*** RECORDS SHOWN

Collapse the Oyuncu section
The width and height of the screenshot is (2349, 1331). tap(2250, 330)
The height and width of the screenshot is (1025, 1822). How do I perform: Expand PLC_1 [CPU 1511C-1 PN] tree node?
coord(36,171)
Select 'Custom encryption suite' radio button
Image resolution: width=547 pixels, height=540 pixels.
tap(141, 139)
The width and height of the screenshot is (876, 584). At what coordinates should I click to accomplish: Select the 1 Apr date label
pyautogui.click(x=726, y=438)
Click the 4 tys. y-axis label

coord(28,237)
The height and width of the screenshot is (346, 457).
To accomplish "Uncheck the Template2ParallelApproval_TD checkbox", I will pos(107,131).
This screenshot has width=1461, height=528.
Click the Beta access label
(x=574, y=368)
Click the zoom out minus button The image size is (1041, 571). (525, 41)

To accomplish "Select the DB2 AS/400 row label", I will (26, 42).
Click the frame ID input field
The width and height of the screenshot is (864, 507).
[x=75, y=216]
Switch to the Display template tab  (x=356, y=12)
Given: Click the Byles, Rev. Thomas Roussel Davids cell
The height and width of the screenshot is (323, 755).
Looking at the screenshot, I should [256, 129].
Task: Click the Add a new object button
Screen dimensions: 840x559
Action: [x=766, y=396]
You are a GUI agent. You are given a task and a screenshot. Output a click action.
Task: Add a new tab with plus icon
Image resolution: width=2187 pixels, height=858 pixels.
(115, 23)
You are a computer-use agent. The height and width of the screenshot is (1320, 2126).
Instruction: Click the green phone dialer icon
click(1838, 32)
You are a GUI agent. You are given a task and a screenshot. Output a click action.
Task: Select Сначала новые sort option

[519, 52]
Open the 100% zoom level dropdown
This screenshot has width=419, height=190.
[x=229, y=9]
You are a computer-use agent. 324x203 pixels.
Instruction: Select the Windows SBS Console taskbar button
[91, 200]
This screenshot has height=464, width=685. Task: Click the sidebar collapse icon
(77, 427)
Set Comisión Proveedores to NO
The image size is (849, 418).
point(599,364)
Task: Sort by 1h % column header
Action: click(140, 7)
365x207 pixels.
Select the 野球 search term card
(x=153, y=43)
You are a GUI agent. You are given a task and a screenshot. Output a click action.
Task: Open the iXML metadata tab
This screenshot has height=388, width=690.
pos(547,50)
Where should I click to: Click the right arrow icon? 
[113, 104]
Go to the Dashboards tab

******

Reproduce every line of the data above word for word, changing nothing.

• **EXPECTED ANSWER**
Collapse the Oyuncu section
The width and height of the screenshot is (2349, 1331). tap(2250, 330)
The height and width of the screenshot is (1025, 1822). How do I perform: Expand PLC_1 [CPU 1511C-1 PN] tree node?
coord(36,171)
Select 'Custom encryption suite' radio button
Image resolution: width=547 pixels, height=540 pixels.
tap(141, 139)
The width and height of the screenshot is (876, 584). At what coordinates should I click to accomplish: Select the 1 Apr date label
pyautogui.click(x=726, y=438)
Click the 4 tys. y-axis label

coord(28,237)
The height and width of the screenshot is (346, 457).
To accomplish "Uncheck the Template2ParallelApproval_TD checkbox", I will pos(107,131).
This screenshot has width=1461, height=528.
Click the Beta access label
(x=574, y=368)
Click the zoom out minus button The image size is (1041, 571). (525, 41)

To accomplish "Select the DB2 AS/400 row label", I will (26, 42).
Click the frame ID input field
The width and height of the screenshot is (864, 507).
[x=75, y=216]
Switch to the Display template tab  (x=356, y=12)
Given: Click the Byles, Rev. Thomas Roussel Davids cell
The height and width of the screenshot is (323, 755).
Looking at the screenshot, I should [256, 129].
Task: Click the Add a new object button
Screen dimensions: 840x559
Action: [x=766, y=396]
You are a GUI agent. You are given a task and a screenshot. Output a click action.
Task: Add a new tab with plus icon
Image resolution: width=2187 pixels, height=858 pixels.
(115, 23)
You are a computer-use agent. The height and width of the screenshot is (1320, 2126).
Instruction: Click the green phone dialer icon
click(1838, 32)
You are a GUI agent. You are given a task and a screenshot. Output a click action.
Task: Select Сначала новые sort option

[519, 52]
Open the 100% zoom level dropdown
This screenshot has width=419, height=190.
[x=229, y=9]
You are a computer-use agent. 324x203 pixels.
Instruction: Select the Windows SBS Console taskbar button
[91, 200]
This screenshot has height=464, width=685. Task: Click the sidebar collapse icon
(77, 427)
Set Comisión Proveedores to NO
The image size is (849, 418).
point(599,364)
Task: Sort by 1h % column header
Action: click(140, 7)
365x207 pixels.
Select the 野球 search term card
(x=153, y=43)
You are a GUI agent. You are given a task and a screenshot. Output a click action.
Task: Open the iXML metadata tab
This screenshot has height=388, width=690.
pos(547,50)
Where should I click to: Click the right arrow icon? 
[113, 104]
Go to the Dashboards tab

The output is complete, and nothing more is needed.